EXERCISE MATERIALS:

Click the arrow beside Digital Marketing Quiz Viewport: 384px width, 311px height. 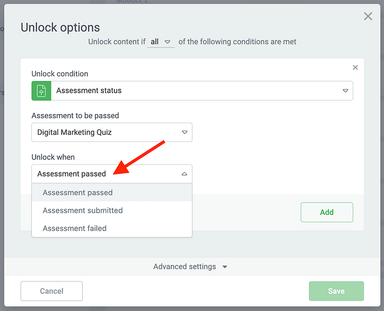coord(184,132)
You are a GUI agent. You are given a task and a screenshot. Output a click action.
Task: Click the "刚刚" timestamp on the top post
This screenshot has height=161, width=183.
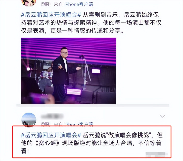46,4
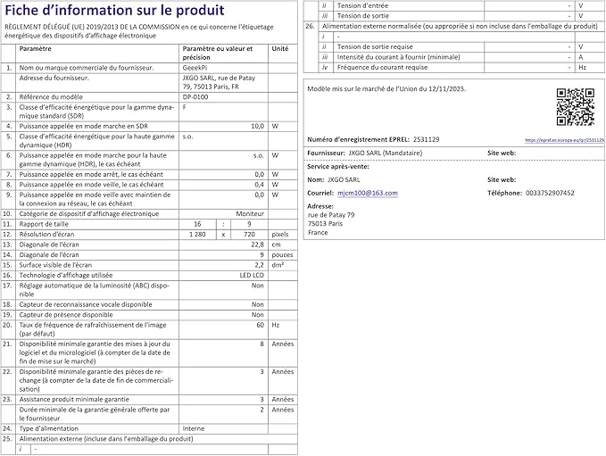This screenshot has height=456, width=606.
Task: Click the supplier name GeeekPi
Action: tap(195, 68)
--
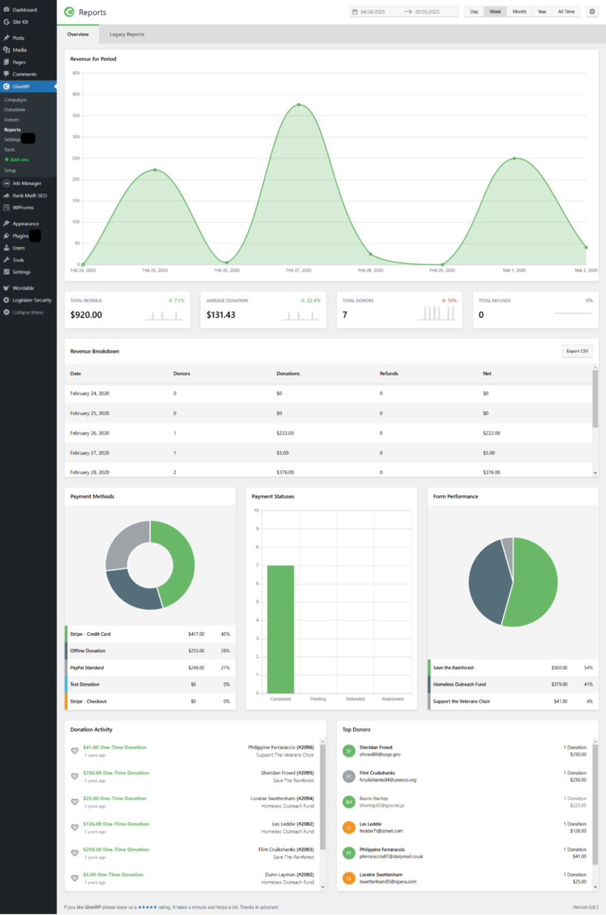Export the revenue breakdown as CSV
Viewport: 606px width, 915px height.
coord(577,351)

WORK TO DO: Can you reproduce word for word everything in the items above from the line containing "You are a GUI" down to the line containing "Action: tap(195, 68)", both included, leaving the pictures out?

SOLVED EXERCISE:
You are a GUI agent. You are given a task and a screenshot. Output a click action.
Task: Click the "刚刚" timestamp on the top post
This screenshot has height=161, width=183.
46,4
This screenshot has height=456, width=606.
Task: Click the supplier name GeeekPi
Action: tap(195, 68)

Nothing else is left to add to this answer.